Data Udienza: 28/01/2014

RITENUTO IN FATTO
Con sentenza in data 25/5/2011, la Corte di appello di Messina, confermava la sentenza del
Tribunale di Barcellona P.G., in data 27/6/2008, che aveva condannato Ding Nongjing alla pena
di anni uno di reclusione ed C. 300,00 di multa per il reato di detenzione per il commercio di
prodotti con marchi falsi e ricettazione degli stessi.
Avverso tale sentenza propone ricorso l’imputata deducendo violazione di legge per
insussistenza del reato di ricettazione.

Il ricorso è inammissibile in quanto fondato su motivi non consentiti nel giudizio per
cassazione perchè manifestamente infondati.
La ricorrente contesta le conclusioni assunte dai giudici del merito in ordine alla
responsabilità per il reato di ricettazione di prodotti con marchi falsi richiamando una
pronunzia delle Sez. Un. (Sentenza n. 22225 del 19,01/2012 Ud. (dep. 08/06/2012 ) Rv.
252453) che ha statuito che l’acquirente finale di un prodotto con marchio contraffatto o
comunque di origine e provenienza diversa da quella indicata risponde dell’illecito
amministrativo previsto dal D.L. 14 marzo 2005, n. 35, conv. in I. 14 maggio 2005, n. 80, nella
versione modificata dalla I. 23 luglio 2009, n. 99, e non di ricettazione (art. 648 cod. pen.) o
di acquisto dì cose di sospetta provenienza (art. 712 cod peri).
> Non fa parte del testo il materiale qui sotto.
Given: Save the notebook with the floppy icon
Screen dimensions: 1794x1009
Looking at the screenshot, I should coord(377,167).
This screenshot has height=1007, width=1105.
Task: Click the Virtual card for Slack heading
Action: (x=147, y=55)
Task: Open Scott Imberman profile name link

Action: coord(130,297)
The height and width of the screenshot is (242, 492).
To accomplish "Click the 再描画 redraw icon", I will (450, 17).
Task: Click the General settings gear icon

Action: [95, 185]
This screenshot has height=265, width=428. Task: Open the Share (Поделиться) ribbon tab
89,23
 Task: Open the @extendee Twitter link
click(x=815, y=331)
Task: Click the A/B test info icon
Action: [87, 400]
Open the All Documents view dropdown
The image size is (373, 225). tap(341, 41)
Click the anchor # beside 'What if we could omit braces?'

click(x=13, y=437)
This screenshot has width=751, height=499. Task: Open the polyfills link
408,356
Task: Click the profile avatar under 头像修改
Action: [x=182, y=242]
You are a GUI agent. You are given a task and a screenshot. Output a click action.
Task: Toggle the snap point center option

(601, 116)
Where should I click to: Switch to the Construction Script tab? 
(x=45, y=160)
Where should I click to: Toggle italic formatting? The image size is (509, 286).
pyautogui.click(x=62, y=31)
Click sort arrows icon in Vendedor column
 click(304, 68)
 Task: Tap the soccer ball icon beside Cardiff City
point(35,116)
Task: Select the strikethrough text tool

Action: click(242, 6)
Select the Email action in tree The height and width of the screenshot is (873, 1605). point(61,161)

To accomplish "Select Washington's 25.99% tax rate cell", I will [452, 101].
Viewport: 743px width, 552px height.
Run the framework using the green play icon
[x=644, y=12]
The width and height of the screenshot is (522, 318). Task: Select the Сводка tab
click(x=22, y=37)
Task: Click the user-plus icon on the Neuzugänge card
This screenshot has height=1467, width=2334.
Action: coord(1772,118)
E del tutto evidente che il
principio di diritto sopra richiamato non possa trovare applicazione nel caso di specie poiché
l’imputata non è l’acquirente finale bensi la commerciante che ha ricevuto i prodotti con
marchi contraffatti, detenendoli per la vendita. Pertanto la censura è manifestamente
infondata.
Ai sensi dell’articolo 616 cod. proc. pen., con il provvedimento che dichiara
inammissibile il ricorso, l’imputato che lo ha proposto deve essere condannato al
pagamento delle spese del procedimento, nonché — ravvisandosi profili di colpa nella
determinazione della causa di inammissibilità — al pagamento a favore della Cassa delle
ammende di una somma che, alla luce del dictum della Corte costituzionale nella sentenza
n. 186 del 2000, sussistendo profili di colpa, si stima equo determinare in euro 1.000,00
(mille/00).

P.Q.M.
Dichiara inammissibile il ricorso e condanna la ricorrente al pagamento delle spese
processuali e della somma di euro mille alla Cassa delle ammende.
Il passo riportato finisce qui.